Exercises
[a] Answer these questions from the page on acceptance criteria, each in a few words:
(i) Which companies does it name as hiring for SA roles?
(ii) What words make up the INVEST mnemonic?
(iii) What does it call a criterion that cannot be judged as passing or failing?
[b] List the properties that the page on acceptance criteria says good acceptance criteria share.
[c] From the page on acceptance criteria, reproduce the stretch from "Load-bearing rule: an" through "it is a wish." word for word.

Document section
▼

Acceptance criteria Given/When/Then for SA
Contents:
Why interviewers ask about AC
Acceptance criteria are the single artefact that decides whether a feature is "done". Engineers build to them, QA tests against them, and the product owner accepts work using them. That is why interviewers for SA roles at companies like Stripe, Atlassian, Notion, and Linear open with "write the AC for a password reset flow" or "what is the difference between AC and Definition of Done".
The bad version of this skill looks like a Jira ticket that says "should work correctly on all browsers". The engineer guesses, QA cannot write a test plan, and the demo turns into a debate. The good version reads like a contract: predictable inputs, an explicit action, and a measurable outcome — written in a format that survives both the sprint planning meeting and the BDD test runner.
Load-bearing rule: an acceptance criterion is either pass or fail. If you cannot point at the system and say "this passes" or "this fails", it is not an AC — it is a wish.
What acceptance criteria are
Acceptance criteria are the conditions a feature must satisfy to be accepted by the business. They are objective, testable, and free of ambiguous adjectives. The INVEST mnemonic (Independent, Negotiable, Valuable, Estimable, Small, Testable) applies to the user story; the AC themselves carry the "Testable" half.
Good AC share five properties. Concreteness — "button is visible" is weak; "Submit button is rendered in the header on viewports >= 1024px" is testable. Testability — there is exactly one way to evaluate the criterion. Solution-agnostic — AC describe what must happen, not how; "use Redis for caching" is an implementation detail. Bounded scope — one user story carries its own AC, criteria do not leak across stories. Explicit edge cases — happy path and error paths are both listed.

▲

Listing
▼

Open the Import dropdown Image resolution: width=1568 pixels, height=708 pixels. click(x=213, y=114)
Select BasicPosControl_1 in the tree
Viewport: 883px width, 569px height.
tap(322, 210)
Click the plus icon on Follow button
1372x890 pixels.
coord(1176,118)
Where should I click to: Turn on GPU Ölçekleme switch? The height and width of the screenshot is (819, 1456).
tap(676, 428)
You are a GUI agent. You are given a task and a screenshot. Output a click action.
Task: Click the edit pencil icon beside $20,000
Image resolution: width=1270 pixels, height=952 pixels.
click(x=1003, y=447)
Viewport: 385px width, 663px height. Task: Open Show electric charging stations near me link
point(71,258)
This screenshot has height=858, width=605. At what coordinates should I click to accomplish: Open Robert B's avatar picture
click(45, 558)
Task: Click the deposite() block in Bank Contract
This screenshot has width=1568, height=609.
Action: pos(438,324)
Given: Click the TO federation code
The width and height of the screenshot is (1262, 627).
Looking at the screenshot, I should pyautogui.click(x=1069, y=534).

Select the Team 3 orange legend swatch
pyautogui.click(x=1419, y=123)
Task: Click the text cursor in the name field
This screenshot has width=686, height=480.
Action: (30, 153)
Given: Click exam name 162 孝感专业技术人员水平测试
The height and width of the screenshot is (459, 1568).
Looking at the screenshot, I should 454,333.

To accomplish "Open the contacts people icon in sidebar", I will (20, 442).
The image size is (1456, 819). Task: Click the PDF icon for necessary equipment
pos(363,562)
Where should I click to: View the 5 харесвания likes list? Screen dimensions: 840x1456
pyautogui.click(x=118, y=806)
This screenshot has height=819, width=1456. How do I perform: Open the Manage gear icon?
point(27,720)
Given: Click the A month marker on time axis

▲

Answers in order
[a]
(i) Stripe, Atlassian, Notion, and Linear
(ii) Independent, Negotiable, Valuable, Estimable, Small, Testable
(iii) A wish

[b]
Concreteness
Testability
Solution-agnostic
Bounded scope
Explicit edge cases

[c]
Load-bearing rule: an acceptance criterion is either pass or fail. If you cannot point at the system and say "this passes" or "this fails", it is not an AC — it is a wish.